#### What to do
1. Copy the part of the thread on zero-padded hex output with std::cout that starts with "Say I have a" and goes on through "using namespace std)?".
2. Write out the records from the line with "Identify the location" through the line with "Find the location of a", leaving the pictures out.

#### Provided passage
────

Say I have a dword I want to output in hex with std::cout and left-pad with zeros, so 0xabcd will be shown as 0x0000abcd. It seems like you would have to do this:
uint32_t my_int = 0xabcd;
std::cout << "0x" << std::hex << std::setw(8) << std::setfill('0')
<< my_int << std::endl;
This seems ridiculous for something that can be accomplished in C with printf("0x%08X\n", my_int);
. Is there any way to make this shorter while still using std::cout for output (besides using namespace std)?
I suppose you can write a "stream manipulator". This is useful if you have multiple hex numbers you want to print in this format. This is clearly not an ideal solution, but using a wrapper type you can make your own "format flag" to toggle it. See Sticky custom stream manipulator for more information.
#include <iostream>
#include <iomanip>
static int const index = std::ios_base::xalloc();
std::ostream& hexify(std::ostream& stream) {
stream.iword(index) = 1;
return stream;
}
std::ostream& nohexify(std::ostream& stream) {
stream.iword(index) = 0;
return stream;
}
struct WrapperType {
uint32_t _m;
public:
WrapperType(uint32_t m) : _m(m)
{
}
uint32_t getm() const
{
return _m;
}
};
std::ostream& operator<< (std::ostream& os, const WrapperType& t) {
if (os.iword(index))
return os << "0x" << std::hex << std::setw(8) << std::setfill('0') << t.getm();
else
return os << t.getm();
}
int main()
{
WrapperType my_int{0xabcd};
std::cout << hexify << my_int << my_int;
std::cout << nohexify << my_int;
}

────

#### Supplied entries
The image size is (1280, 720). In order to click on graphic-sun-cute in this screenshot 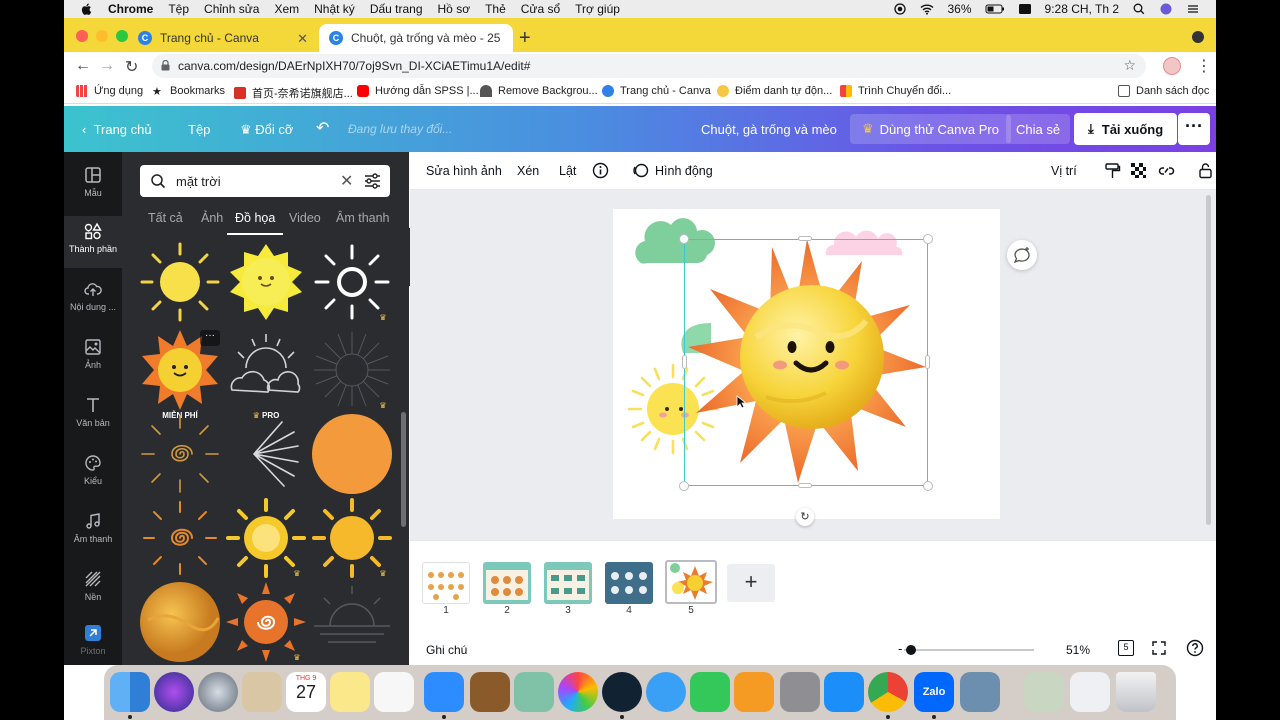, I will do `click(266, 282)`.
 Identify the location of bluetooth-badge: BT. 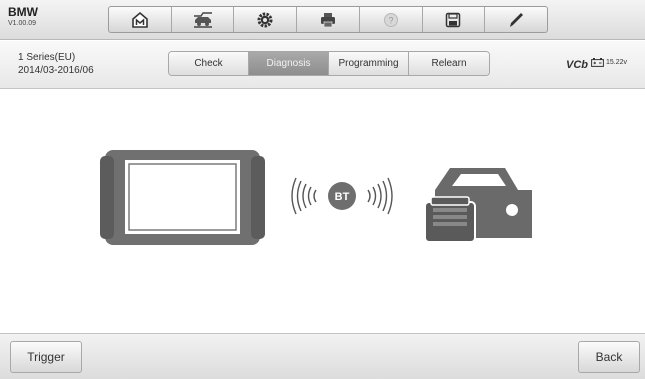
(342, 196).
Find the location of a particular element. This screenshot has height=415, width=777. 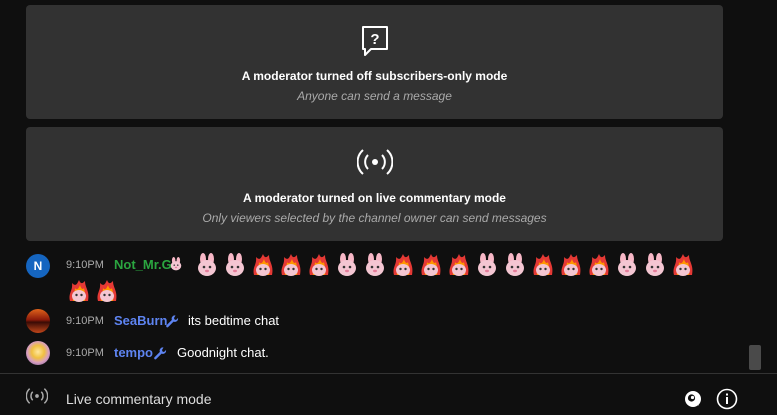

────

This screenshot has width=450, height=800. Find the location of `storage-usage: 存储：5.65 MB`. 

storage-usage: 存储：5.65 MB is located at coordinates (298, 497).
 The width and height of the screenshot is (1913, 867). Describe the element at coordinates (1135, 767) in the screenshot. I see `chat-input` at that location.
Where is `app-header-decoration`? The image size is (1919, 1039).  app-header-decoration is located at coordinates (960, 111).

────

#### Responses in order
1.
Say I have a dword I want to output in hex with std::cout and left-pad with zeros, so 0xabcd will be shown as 0x0000abcd. It seems like you would have to do this:
uint32_t my_int = 0xabcd;
std::cout << "0x" << std::hex << std::setw(8) << std::setfill('0')
<< my_int << std::endl;
This seems ridiculous for something that can be accomplished in C with printf("0x%08X\n", my_int);
. Is there any way to make this shorter while still using std::cout for output (besides using namespace std)?

2.
 Identify the location of bluetooth-badge: BT. 
(342, 196).
Find the location of a particular element. This screenshot has height=415, width=777. 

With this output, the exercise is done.